Whatever it is, Imolites also demonstrated that the same deception that got them in the first place can still spur them to a different set of action. For me, the Imo masses have become a case study in how to marshal and use people power to achieve things. So, watch out public office holders: the same fingers that showed you the way to that office can show you out too! No longer should anyone be taken for granted by the bad boys of politics. We too can arise like they did during the Arab Spring and call for change – real change that is! – when we feel we can’t carry the burden anymore. No more folding arms across the chest in a helpless gesture. Even a long-suffering mule kicks at times. The days of docility are fast fading out. Leaders better beware that the same people who sang the praise today can well compose the dirge tomorrow. As I write this, I’m thinking 2019. Today’s office holders who think they could just get a second term, whether or not they treat their people’s right; those who think they are Lords of the Manor; those who think they have government’s might and what not; those adept at deceiving their people; well, I have bad news for you (it is actually good news): a new day has come! The people are coming with their votes and would soon deploy their might in a way that would sweep all tyrants out. Take my prophecy seriously!

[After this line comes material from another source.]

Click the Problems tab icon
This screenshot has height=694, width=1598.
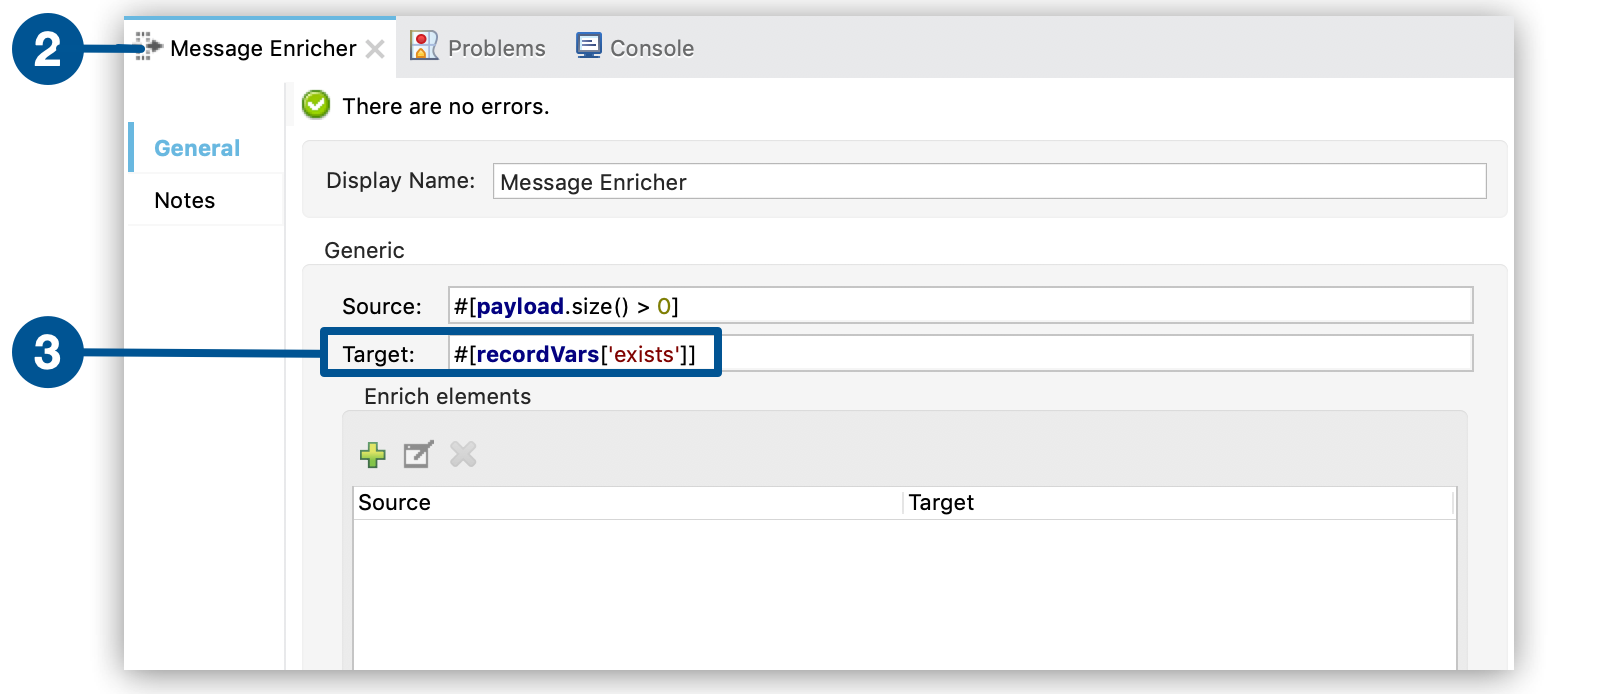click(424, 46)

Tea break with an authentic Turk!
Until I met Cemal Yigit the other day in his Abuja tastily furnished office, Turks have remained, for me, largely historical people – relics of the famed Ottoman Empire. And, like many other people here, my only interaction with Turkey, is when I occasionally eat the meat on my dinner table! But that changed when my friend and brother, Sulieman Gaya invited me to meet Cemal.

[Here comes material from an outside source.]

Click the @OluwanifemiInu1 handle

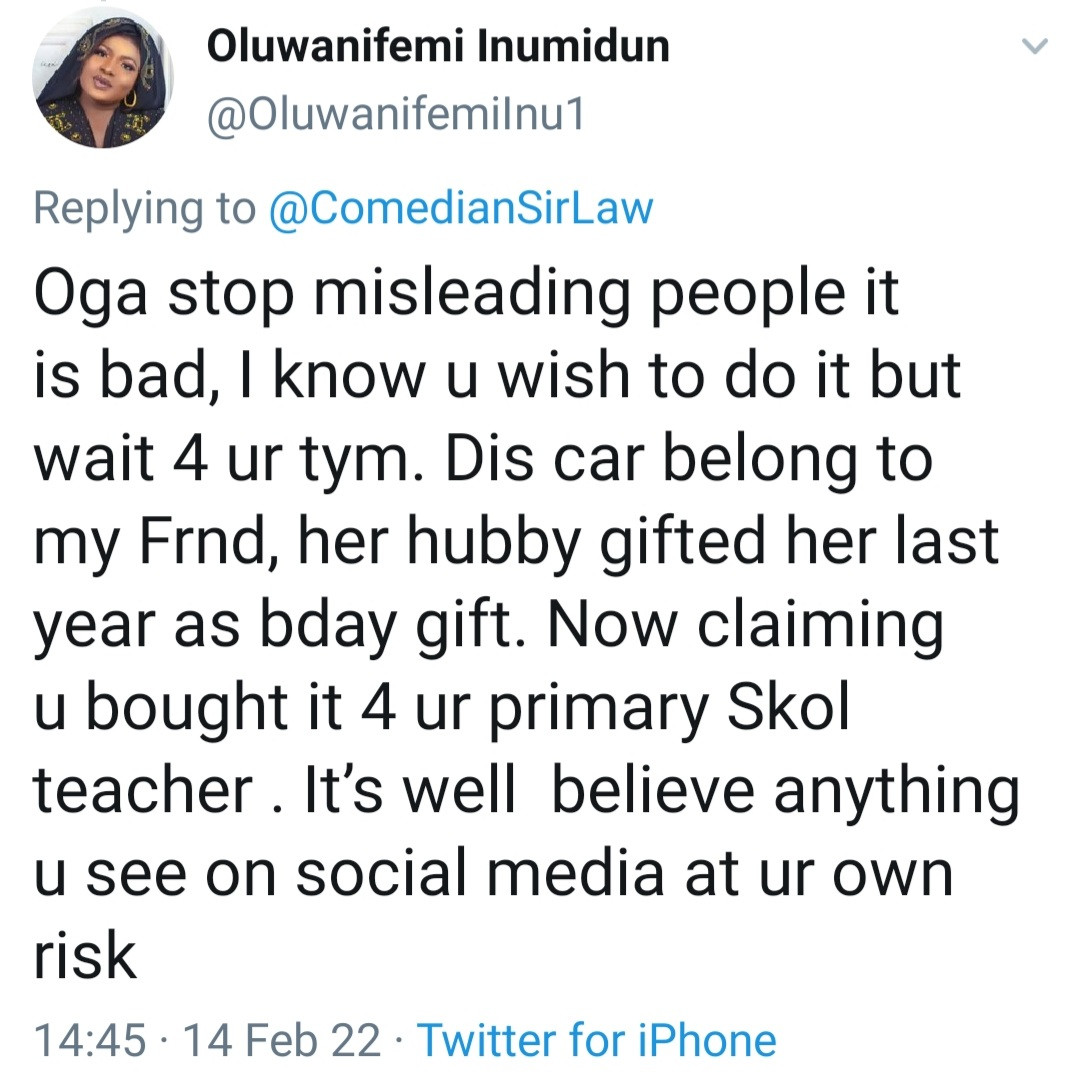(x=396, y=116)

Cemal is the Regional Director of an initiative promoting the good life and other good deeds in various parts of the world. In Nigeria, for instance, they run the Nile University and the famous Nigeria-Turkish school, among other outreaches. I have always thought that school has something to do with the government at Istanbul but Cemal, a good talker and listener, told me that it was a private initiative of the group he belongs. It’s from him I also learnt Turkey’s ruler, Recep Tayyip Erdogan, all things being equal, would be in Nigeria this week.
Mr. Erdogan is welcome but he must not try to hinder or cast aspersions on the good works of Cemal’s group. I learnt the controversial president, who harbours a special hate for journalists, is not happy with what the Cemal’s people are doing around the world and is attempting to de-market them in their host communities. But I think any harmless group that gives us hospitals, schools, and other beautiful things should be encouraged to stay and work here.